begin EXERCISE DATA
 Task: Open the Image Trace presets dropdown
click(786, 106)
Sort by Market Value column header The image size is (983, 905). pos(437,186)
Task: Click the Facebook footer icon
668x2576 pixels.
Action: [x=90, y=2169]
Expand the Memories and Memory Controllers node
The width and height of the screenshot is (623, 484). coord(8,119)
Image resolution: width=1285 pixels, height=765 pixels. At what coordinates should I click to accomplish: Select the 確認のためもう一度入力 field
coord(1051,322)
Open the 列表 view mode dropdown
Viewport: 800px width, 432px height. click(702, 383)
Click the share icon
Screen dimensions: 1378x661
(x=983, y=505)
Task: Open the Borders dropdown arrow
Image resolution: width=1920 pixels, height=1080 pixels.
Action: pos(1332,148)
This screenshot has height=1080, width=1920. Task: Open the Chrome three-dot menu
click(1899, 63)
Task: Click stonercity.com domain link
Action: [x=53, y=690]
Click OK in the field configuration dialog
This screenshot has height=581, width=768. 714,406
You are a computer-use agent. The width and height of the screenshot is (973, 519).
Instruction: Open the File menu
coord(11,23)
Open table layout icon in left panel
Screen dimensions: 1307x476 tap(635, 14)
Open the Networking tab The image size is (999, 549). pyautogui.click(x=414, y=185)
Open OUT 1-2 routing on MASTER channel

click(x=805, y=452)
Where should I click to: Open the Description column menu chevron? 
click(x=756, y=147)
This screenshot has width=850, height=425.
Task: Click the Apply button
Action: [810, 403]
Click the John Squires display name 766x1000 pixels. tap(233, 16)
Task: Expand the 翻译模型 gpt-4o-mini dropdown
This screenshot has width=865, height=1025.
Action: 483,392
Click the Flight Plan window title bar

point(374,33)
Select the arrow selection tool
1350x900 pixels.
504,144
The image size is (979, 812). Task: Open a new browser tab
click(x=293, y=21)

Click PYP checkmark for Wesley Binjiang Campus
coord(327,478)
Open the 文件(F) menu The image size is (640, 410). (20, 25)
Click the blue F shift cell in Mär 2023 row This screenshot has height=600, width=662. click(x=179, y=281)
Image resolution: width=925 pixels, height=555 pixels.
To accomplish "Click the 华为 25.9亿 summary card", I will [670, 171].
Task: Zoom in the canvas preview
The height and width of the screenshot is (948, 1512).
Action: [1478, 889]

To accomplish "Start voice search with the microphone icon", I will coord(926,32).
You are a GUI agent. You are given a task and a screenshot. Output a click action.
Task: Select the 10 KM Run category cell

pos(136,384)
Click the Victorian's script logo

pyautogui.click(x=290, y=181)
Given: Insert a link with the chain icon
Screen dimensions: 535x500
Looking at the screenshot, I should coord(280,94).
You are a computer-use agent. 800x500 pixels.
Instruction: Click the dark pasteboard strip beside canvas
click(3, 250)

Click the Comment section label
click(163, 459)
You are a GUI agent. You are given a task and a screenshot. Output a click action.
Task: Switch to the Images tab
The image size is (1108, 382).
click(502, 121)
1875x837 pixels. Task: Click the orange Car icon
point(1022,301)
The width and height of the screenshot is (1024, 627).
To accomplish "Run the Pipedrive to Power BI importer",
end EXERCISE DATA
=== TASK OBJECTIVE ===
Copy the data word for word, starting at the line that contains "Click the Victorian's script logo" and continuing through the last line of the data.

=== OUTPUT FOR THIS TASK ===
Click the Victorian's script logo

pyautogui.click(x=290, y=181)
Given: Insert a link with the chain icon
Screen dimensions: 535x500
Looking at the screenshot, I should coord(280,94).
You are a computer-use agent. 800x500 pixels.
Instruction: Click the dark pasteboard strip beside canvas
click(3, 250)

Click the Comment section label
click(163, 459)
You are a GUI agent. You are given a task and a screenshot. Output a click action.
Task: Switch to the Images tab
The image size is (1108, 382).
click(502, 121)
1875x837 pixels. Task: Click the orange Car icon
point(1022,301)
The width and height of the screenshot is (1024, 627).
To accomplish "Run the Pipedrive to Power BI importer",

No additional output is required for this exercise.